A second impression was made for restoring the tooth with a full metal crown and poured into die material to obtain the master cast. A wax

Figure 9b
Postcementation radiograph

pattern was made for the full metal crown and the casting procedure was carried out. The tooth was restored with a full metal crown and the occlusion was checked. The case was followed for 14 months in which no root fracture, no loosening or dislodgement of post, and no secondary caries were reported.

DISCUSSION

The number of endodontic procedures has increased steadily in the past decade with highly predictable results. Therefore, restoration of teeth after endodontic treatment is becoming an integral part of restorative practice in dentistry. Proper restoration of endodontically treated teeth requires a sound knowledge of the endodontic, periodontal, restorative, and occlusal principles.[11] Post space preparation requires good understanding and knowledge of tooth anatomy to avoid unnecessary mishaps.[12]

Endodontically treated molar teeth should receive cuspal coverage, but in most cases, they do not require a post. When a post is required as a result of extensive loss of the natural tooth substance, as in the cases discussed above, it should be placed in the largest and straightest canal to avoid weakening the root, during post space preparation and root perforation in curved canals.[2,13] As the distal root canal of the mandibular molar was the largest and straightest in case 1, it was used for post placement. In case 2, the distal and mesiobuccal canals were prepared to receive the two nonparallel cast posts to provide additional retention. But, rarely are two posts required in posterior teeth in routine cases.

When a considerable amount of tooth structure has been lost, as in the cases discussed above, because of caries or previous restoration or the endodontic treatment itself, special techniques are needed to restore such a tooth. This loss of tooth structure makes retention of a subsequent restoration problematic and increases the likelihood of fracture during function. In these cases, crown lengthening can be done either surgically or by orthodontic extrusion to get the ferrule effect. In case 1, crown lengthening was carried out using the tissue recontouring system (electro surgery) as it offers the advantage of leaving a virtually bloodless site for immediate procedure.

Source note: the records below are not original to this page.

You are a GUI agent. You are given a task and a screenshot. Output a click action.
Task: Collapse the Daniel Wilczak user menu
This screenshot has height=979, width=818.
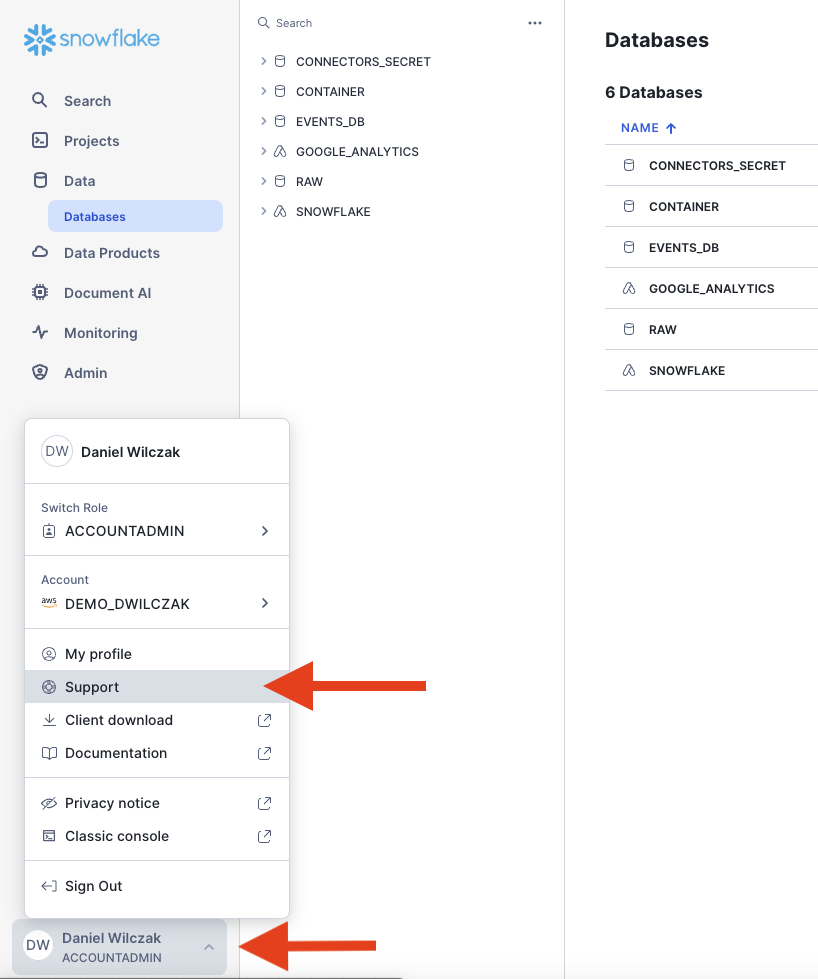click(208, 946)
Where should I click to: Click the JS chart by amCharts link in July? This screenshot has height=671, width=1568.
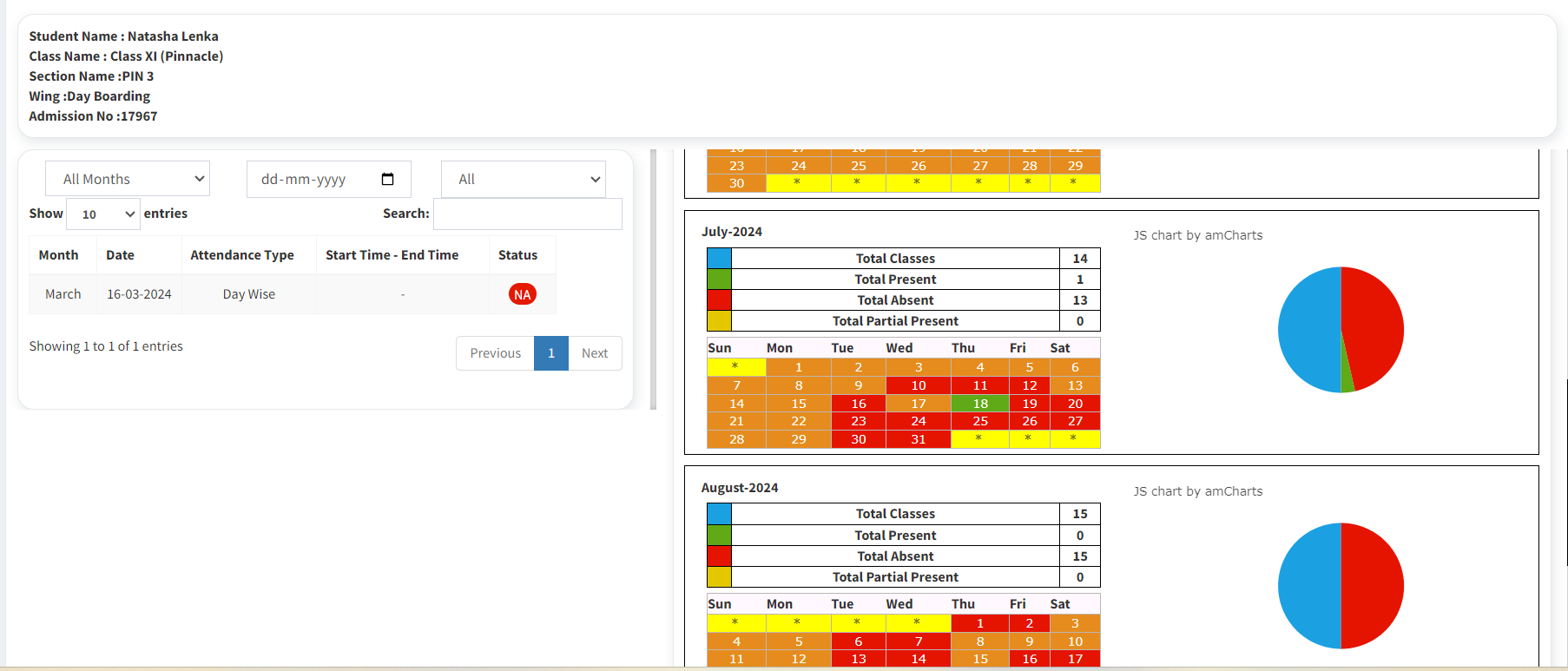click(1197, 235)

In the cases discussed in this article, special attention was given towards straight line access and the path of withdrawal of the post for preparing the tooth to receive the post. Also, the undercuts in the pulp chamber were blocked using type I Glass Ionomer Cement for the easy removal of the impression. A slot or cloverleaf was prepared near the orifice region which aids in the seating of the casting and also resists torque.

For the cases discussed in this article, a Ni-Cr alloy was used for casting the posts as high-strength alloys are needed to restore the posterior teeth which carry the major masticatory forces. But their hardness might be a major disadvantage in adjustment and may predispose the tooth to root fracture. Other substitutes which can be used for the cases discussed above include the cast gold alloy which provides high strength and is easy to adjust. One six-year retrospective study reported a success rate of 90.6% using a cast post and core as a foundation restoration. [2]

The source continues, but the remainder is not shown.